S Nomoto, R Muraoka, M Yokota, M Aoshima, I Kyoku and H Nakano

The effect of preoperative left ventricular end-diastolic volume on hemodynamics after repair and the safety limit of left ventricular end- diastolic volume for total correction of tetralogy of Fallot were studied. Preoperative left ventricular volume was determined in 38 patients according to the area-length method from biplane cineangiocardiograms. The mean left ventricular end-diastolic volume of the 38 patients was 83% +/- 23% of normal. The left ventricular end- diastolic volume of 20 corrected patients (90% +/- 22% of normal) was significantly larger (p less than 0.05) than that of 18 with a systemic- pulmonary shunt (75% +/- 22% of normal). In the corrected patients, the total amount of dopamine required in the postoperative period showed an excellent inverse exponential correlation with the preoperative left ventricular end-diastolic volume (r = -0.826); it showed a poor inverse correlation with the ratio of pulmonary artery to aortic diameter (r = - 0.587) and with myocardial ischemic time (r = -0.487); and it showed no correlation with postoperative right to left ventricular systolic pressure ratio (determined at the time of the chest closure) and residual right ventricular-pulmonary arterial pressure gradients.

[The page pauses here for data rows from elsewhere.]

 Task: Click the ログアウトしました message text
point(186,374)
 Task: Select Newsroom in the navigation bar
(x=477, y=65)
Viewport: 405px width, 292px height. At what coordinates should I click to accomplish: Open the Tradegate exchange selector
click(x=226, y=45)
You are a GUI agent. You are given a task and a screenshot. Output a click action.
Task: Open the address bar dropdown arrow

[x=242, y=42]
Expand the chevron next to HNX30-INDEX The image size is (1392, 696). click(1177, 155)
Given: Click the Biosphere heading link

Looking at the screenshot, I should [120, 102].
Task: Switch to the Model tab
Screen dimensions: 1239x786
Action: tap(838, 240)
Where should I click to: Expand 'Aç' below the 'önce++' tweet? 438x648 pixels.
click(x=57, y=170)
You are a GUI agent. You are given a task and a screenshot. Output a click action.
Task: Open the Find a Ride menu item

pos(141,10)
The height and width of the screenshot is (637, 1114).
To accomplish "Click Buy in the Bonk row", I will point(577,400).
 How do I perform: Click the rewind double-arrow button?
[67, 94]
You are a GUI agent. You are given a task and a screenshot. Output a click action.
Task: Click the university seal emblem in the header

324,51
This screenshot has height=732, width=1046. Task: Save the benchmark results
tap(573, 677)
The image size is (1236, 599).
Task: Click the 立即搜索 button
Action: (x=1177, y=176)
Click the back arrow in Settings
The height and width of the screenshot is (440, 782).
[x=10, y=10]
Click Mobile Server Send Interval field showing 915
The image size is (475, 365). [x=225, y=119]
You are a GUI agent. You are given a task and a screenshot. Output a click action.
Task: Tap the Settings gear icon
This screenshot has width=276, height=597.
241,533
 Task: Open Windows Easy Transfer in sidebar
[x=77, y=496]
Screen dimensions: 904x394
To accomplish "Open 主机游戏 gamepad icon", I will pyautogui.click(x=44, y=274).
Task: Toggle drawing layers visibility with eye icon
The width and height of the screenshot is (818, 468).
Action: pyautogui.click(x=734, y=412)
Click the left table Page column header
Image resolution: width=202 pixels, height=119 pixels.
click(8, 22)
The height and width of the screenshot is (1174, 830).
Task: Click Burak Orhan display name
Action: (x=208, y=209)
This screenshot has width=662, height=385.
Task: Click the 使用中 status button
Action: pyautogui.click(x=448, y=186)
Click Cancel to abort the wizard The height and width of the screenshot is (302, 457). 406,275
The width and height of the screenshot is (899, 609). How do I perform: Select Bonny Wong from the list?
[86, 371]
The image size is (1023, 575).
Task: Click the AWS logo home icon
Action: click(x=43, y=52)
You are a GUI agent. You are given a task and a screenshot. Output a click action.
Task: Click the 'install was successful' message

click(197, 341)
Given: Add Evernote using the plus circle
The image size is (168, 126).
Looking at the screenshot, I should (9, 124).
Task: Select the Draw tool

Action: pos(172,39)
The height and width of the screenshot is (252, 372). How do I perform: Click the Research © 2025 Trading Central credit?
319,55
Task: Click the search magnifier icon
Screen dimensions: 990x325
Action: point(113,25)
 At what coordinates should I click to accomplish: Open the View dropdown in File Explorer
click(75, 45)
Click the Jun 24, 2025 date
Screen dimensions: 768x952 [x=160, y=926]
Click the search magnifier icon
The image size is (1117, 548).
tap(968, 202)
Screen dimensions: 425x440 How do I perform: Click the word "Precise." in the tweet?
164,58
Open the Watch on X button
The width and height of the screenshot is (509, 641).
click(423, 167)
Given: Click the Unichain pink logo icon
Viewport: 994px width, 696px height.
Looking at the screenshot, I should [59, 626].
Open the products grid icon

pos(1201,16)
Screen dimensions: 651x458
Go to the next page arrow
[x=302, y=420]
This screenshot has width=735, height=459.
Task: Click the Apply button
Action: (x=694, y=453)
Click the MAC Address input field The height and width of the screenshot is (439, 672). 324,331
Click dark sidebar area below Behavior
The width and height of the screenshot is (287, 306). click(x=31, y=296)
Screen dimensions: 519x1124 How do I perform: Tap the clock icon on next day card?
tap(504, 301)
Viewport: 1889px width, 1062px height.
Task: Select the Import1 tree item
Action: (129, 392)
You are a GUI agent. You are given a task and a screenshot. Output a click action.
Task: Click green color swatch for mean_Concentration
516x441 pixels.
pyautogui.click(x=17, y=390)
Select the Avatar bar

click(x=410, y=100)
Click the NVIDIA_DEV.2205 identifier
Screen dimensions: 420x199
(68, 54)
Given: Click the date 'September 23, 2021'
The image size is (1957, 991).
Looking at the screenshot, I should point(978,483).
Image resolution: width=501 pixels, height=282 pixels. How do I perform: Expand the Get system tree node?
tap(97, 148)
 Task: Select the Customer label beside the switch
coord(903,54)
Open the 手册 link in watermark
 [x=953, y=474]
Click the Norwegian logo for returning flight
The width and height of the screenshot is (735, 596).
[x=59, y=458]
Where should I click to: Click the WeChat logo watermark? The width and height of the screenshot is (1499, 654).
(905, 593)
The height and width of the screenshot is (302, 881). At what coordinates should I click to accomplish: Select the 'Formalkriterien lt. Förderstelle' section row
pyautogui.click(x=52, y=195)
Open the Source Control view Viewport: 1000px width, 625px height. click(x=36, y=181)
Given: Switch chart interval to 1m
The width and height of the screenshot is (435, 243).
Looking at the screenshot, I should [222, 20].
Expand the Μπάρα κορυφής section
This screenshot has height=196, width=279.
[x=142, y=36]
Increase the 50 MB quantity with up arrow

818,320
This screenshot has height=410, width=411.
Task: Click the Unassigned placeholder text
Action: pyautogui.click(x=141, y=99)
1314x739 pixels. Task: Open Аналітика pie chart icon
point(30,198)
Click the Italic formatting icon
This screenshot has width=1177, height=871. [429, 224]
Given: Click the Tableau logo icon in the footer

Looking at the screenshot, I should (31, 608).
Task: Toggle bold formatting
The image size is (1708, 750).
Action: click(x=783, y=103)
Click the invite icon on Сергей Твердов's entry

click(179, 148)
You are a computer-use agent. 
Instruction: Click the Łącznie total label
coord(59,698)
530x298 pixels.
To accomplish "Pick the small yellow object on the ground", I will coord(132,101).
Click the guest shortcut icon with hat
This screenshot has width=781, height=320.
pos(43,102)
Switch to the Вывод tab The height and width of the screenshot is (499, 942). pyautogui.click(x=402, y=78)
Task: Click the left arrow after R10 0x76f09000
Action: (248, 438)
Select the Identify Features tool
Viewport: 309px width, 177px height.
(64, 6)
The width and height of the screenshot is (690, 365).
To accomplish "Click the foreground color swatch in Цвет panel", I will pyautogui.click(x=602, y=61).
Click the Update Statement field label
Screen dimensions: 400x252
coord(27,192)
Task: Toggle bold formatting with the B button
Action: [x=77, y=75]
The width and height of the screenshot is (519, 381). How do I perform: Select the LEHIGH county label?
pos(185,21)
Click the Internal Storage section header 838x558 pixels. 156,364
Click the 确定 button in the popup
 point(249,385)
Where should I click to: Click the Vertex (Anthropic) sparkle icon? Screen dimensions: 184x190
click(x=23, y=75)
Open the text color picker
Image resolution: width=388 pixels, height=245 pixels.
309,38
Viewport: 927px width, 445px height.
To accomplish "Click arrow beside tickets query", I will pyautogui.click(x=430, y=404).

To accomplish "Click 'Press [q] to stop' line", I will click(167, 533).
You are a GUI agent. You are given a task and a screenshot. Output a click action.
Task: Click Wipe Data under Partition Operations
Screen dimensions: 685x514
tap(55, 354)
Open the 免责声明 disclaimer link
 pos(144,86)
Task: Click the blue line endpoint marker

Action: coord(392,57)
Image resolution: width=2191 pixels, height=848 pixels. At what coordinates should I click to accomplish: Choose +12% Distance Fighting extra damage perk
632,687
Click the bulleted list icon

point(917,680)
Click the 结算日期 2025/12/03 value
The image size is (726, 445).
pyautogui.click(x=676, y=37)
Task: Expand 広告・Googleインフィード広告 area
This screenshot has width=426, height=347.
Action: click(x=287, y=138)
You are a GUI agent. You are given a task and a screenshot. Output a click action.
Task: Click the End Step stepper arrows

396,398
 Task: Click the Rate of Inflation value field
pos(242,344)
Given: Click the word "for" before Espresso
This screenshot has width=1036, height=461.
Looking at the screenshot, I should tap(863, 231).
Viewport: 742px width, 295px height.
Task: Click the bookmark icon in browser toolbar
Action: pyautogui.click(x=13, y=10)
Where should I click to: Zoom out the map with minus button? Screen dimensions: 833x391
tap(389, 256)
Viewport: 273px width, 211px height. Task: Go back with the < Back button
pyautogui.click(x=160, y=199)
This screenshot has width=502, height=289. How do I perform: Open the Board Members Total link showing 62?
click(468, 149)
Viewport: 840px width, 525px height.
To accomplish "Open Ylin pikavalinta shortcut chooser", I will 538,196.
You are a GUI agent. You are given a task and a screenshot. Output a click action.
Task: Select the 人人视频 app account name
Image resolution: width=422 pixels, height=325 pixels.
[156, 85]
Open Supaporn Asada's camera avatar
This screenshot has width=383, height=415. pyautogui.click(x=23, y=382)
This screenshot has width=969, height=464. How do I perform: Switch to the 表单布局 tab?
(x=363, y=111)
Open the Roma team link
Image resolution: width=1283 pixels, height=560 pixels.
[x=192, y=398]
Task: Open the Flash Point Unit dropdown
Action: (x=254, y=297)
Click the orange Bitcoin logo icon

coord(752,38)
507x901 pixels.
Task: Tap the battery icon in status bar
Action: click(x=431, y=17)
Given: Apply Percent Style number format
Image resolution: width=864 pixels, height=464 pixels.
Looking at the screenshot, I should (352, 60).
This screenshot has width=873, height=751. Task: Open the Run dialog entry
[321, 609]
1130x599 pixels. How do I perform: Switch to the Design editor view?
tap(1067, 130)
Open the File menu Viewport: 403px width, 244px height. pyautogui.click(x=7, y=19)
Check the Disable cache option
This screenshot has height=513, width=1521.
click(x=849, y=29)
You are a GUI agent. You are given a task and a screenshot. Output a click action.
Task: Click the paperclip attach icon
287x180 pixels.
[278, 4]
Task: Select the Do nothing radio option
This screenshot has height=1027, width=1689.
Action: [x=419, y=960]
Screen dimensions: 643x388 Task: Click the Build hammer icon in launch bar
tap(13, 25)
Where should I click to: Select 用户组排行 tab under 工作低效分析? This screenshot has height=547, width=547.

The patients with a left ventricular end-diastolic volume under 70% of normal had severe low-output syndrome after total correction. We recommend a left ventricular end-diastolic volume of 60% of normal as a safety limit for total correction in patients under 2 years of age. In patients over 2 years of age, the safety limit may be larger because there are more collaterals with increasing age.